The Court’s decision is likely to have a significant impact on the dual sovereignty exception to the Double Jeopardy Clause.
Double jeopardy is a subject most people have heard of but don’t always fully understand. According to news reports, the Supreme Court of the United States may be set to hear a double jeopardy case that originated in Texas.
The case involves a former contract electrician for a Texas school district who was accused of fraud and money laundering in federal court in 2011. After a mistrial, he pleaded guilty to a misdemeanor charge of failing to pay his taxes on time.
After the mistrial at the federal level, the state leveled charges against him — again for fraud and money laundering. Now, he is asking the Supreme Court to revise an exception to the double jeopardy rule that allows states to prosecute individuals for similar federal offenses, even after they have been prosecuted at the federal level.
What Is Double Jeopardy?
The Fifth Amendment provides that a person can’t be prosecuted twice for the same crime. This means that an individual can’t be prosecuted more than once after a conviction or acquittal. The Double Jeopardy Clause also protects against a person being punished twice for the same crime.

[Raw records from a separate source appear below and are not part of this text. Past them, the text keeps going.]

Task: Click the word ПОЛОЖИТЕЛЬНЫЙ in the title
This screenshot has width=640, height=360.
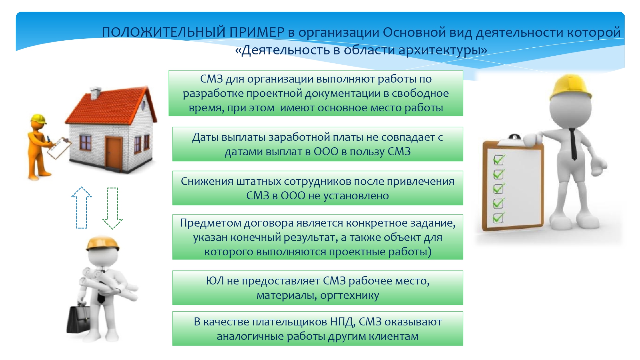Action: (x=164, y=32)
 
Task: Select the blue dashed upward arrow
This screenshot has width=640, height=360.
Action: (x=82, y=207)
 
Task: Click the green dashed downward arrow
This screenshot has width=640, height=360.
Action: (x=112, y=208)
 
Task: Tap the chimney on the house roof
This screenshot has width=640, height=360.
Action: (x=95, y=93)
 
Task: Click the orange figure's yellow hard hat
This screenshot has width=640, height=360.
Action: (x=38, y=119)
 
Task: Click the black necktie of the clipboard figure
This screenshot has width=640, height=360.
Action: (x=572, y=144)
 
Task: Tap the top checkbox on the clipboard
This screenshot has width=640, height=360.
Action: (x=499, y=160)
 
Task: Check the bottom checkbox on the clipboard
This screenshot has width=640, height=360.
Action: (x=498, y=218)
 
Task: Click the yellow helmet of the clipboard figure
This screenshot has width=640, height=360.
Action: (x=570, y=87)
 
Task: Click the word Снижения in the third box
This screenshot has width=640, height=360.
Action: (x=207, y=181)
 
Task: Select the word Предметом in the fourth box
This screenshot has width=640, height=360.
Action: (x=210, y=223)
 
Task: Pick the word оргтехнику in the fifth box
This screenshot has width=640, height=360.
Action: (x=349, y=295)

The Double Jeopardy Clause only applies to criminal cases, which means a person can be prosecuted for a crime, such as a murder, and still face civil penalties in civil court for causing damaged arising out of the same incident. In the case of a murder, for example, the person could still be sued in the civil system for wrongful death.
What Is the Dual Sovereignty Doctrine?
The Texas case turns on what is known as the “dual sovereignty” doctrine, which holds that the federal government and the individual states are each “sovereign” over their own territories. Under this exception to the Double Jeopardy Clause in the Constitution, an individual can be prosecuted at the federal level, then again at the state level, even for the same criminal acts.
If dual sovereignty applies to a case, a person can even be punished twice — once by the federal government and once by the state — for the same offense.
The State of Texas has argued that it should be allowed to proceed with its prosecution because the federal case ended in a mistrial. The state also argues that the one count the former electrician pleaded guilty to — failure to pay his taxes in a timely manner — is a separate and unrelated offense from the fraud and money laundering charges.
The defendant has argued that, in his case, the state and the federal government are not truly separate entities because they cooperated in the prosecutions.
The Supreme Court has not yet determined if it will hear the case. If it does, the Court’s decision is likely to have a significant impact on the dual sovereignty exception to the Double Jeopardy Clause.